[TASK TO CARRY OUT] All records below are to be repeated precisely, with nothing added.

[INPUT]
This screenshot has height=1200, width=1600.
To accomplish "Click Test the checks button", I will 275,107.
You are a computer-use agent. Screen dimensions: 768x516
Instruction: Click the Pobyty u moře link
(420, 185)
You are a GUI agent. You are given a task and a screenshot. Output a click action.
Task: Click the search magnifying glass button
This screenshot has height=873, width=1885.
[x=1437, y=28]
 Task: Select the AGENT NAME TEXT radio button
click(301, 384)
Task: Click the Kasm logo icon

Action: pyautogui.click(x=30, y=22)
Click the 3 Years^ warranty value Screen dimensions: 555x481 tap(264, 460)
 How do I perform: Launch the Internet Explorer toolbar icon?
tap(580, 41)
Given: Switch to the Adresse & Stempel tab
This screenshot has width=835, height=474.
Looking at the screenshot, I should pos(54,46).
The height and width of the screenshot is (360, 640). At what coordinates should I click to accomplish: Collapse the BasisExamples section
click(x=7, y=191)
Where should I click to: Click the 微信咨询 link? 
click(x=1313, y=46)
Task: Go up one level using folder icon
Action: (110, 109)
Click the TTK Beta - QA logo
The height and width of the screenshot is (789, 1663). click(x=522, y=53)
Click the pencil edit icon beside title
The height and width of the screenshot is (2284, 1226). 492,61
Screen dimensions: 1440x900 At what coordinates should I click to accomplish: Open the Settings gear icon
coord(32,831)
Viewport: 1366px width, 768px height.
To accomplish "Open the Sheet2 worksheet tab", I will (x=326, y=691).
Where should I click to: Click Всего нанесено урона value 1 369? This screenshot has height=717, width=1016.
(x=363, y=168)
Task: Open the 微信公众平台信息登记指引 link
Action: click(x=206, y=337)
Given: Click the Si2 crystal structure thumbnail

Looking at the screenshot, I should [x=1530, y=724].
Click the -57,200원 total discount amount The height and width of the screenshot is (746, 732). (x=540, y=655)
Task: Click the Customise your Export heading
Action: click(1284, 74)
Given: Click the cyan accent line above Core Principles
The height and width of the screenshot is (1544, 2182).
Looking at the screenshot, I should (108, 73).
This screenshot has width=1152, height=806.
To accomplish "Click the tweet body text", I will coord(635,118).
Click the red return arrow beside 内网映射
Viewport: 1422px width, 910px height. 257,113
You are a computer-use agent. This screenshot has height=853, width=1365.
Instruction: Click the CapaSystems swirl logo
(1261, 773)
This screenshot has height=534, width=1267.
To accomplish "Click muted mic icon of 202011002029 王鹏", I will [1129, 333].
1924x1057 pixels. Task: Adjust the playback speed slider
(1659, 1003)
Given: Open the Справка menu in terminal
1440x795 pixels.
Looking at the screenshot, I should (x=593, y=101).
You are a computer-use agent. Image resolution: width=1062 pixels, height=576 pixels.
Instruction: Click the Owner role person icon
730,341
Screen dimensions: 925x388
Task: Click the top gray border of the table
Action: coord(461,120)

[OUTPUT]
This screenshot has height=1200, width=1600.
To accomplish "Click Test the checks button", I will 275,107.
You are a computer-use agent. Screen dimensions: 768x516
Instruction: Click the Pobyty u moře link
(420, 185)
You are a GUI agent. You are given a task and a screenshot. Output a click action.
Task: Click the search magnifying glass button
This screenshot has height=873, width=1885.
[x=1437, y=28]
 Task: Select the AGENT NAME TEXT radio button
click(301, 384)
Task: Click the Kasm logo icon

Action: pyautogui.click(x=30, y=22)
Click the 3 Years^ warranty value Screen dimensions: 555x481 tap(264, 460)
 How do I perform: Launch the Internet Explorer toolbar icon?
tap(580, 41)
Given: Switch to the Adresse & Stempel tab
This screenshot has width=835, height=474.
Looking at the screenshot, I should pos(54,46).
The height and width of the screenshot is (360, 640). At what coordinates should I click to accomplish: Collapse the BasisExamples section
click(x=7, y=191)
Where should I click to: Click the 微信咨询 link? 
click(x=1313, y=46)
Task: Go up one level using folder icon
Action: (110, 109)
Click the TTK Beta - QA logo
The height and width of the screenshot is (789, 1663). click(x=522, y=53)
Click the pencil edit icon beside title
The height and width of the screenshot is (2284, 1226). 492,61
Screen dimensions: 1440x900 At what coordinates should I click to accomplish: Open the Settings gear icon
coord(32,831)
Viewport: 1366px width, 768px height.
To accomplish "Open the Sheet2 worksheet tab", I will (x=326, y=691).
Where should I click to: Click Всего нанесено урона value 1 369? This screenshot has height=717, width=1016.
(x=363, y=168)
Task: Open the 微信公众平台信息登记指引 link
Action: click(x=206, y=337)
Given: Click the Si2 crystal structure thumbnail

Looking at the screenshot, I should [x=1530, y=724].
Click the -57,200원 total discount amount The height and width of the screenshot is (746, 732). (x=540, y=655)
Task: Click the Customise your Export heading
Action: click(1284, 74)
Given: Click the cyan accent line above Core Principles
The height and width of the screenshot is (1544, 2182).
Looking at the screenshot, I should (108, 73).
This screenshot has width=1152, height=806.
To accomplish "Click the tweet body text", I will coord(635,118).
Click the red return arrow beside 内网映射
Viewport: 1422px width, 910px height. 257,113
You are a computer-use agent. This screenshot has height=853, width=1365.
Instruction: Click the CapaSystems swirl logo
(1261, 773)
This screenshot has height=534, width=1267.
To accomplish "Click muted mic icon of 202011002029 王鹏", I will [1129, 333].
1924x1057 pixels. Task: Adjust the playback speed slider
(1659, 1003)
Given: Open the Справка menu in terminal
1440x795 pixels.
Looking at the screenshot, I should (x=593, y=101).
You are a computer-use agent. Image resolution: width=1062 pixels, height=576 pixels.
Instruction: Click the Owner role person icon
730,341
Screen dimensions: 925x388
Task: Click the top gray border of the table
Action: coord(461,120)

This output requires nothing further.